How big is the “we” that is saved? Maybe the most we can say is that it’s just bigger than we presently think. After my wife came home with a third cat she posted to Facebook “How many cats make you a cat lady?” to which someone commented, “One more than you currently have.”
Maybe salvation is like that.
And then some.
You see, humanity’s salvation is only part of God’s work of saving all of creation. Woven in among all of this justification-speak in Romans you find this thicket of a sentence that says “creation” six times, including this: “The creation itself will be set free from its bondage to decay and will obtain the freedom of the glory of the children of God.”
Drawing on this passage, a Metropolitan in the Orthodox Church, Paulos Gregorios, says, “Human redemption can be understood only as an integral part of the redemption of the whole creation.”

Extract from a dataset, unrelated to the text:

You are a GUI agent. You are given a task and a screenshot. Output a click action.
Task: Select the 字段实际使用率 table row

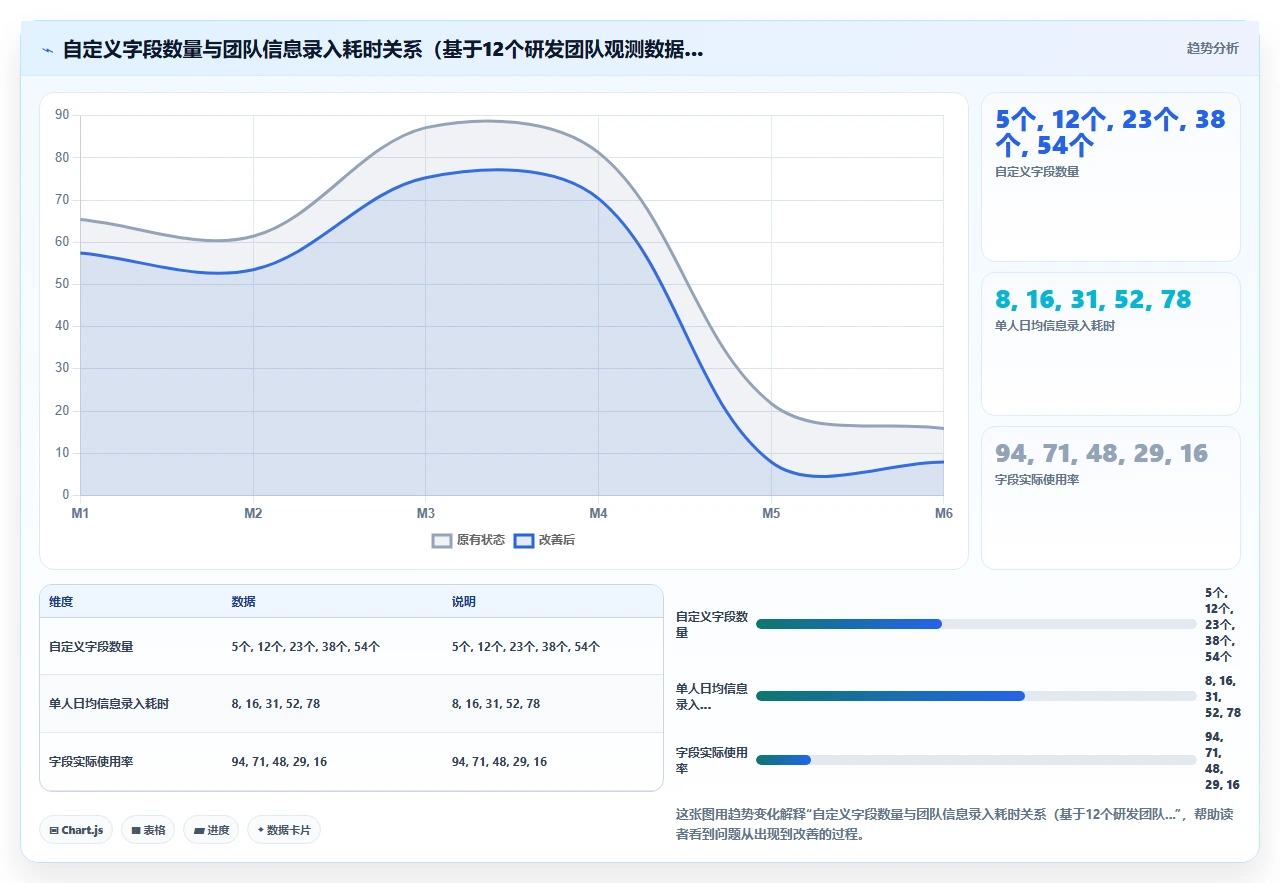click(x=351, y=762)
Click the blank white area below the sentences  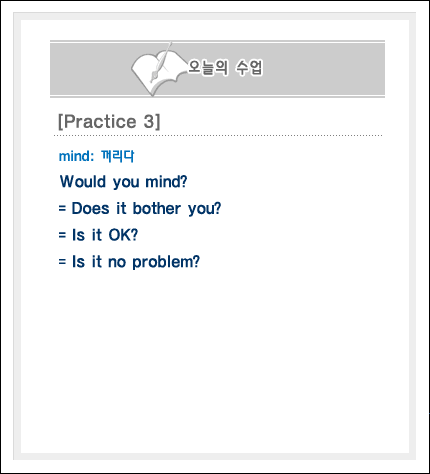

Yes, we are saved. And we includes the oceans and the skies, the soil and the rivers, the plants and the animals. Another psalm praises God by saying, “You save humans and animals alike, O Lord.” To offer another answer to the question we considered last week, “Why care for creation?”—because our salvation is bound up with the salvation of the creation.
The we is as big as that.
Salvation is a story and not an idea. And in that story the people who are saved are so for a purpose, not for their own benefit. Our assurance of salvation is the beginning of the life of faith, not the end. Because of it we are enabled—by God who is at work in us—to actually answer the charge:
Because we are saved we can go out into the world in peace;
we can have courage and
hold onto what is good;
because we are saved we can return no one evil for evil;
we can support the weak;
help the suffering;
honor all people;
because we are saved we can love and serve the Lord,
rejoicing in the power of the Holy Spirit.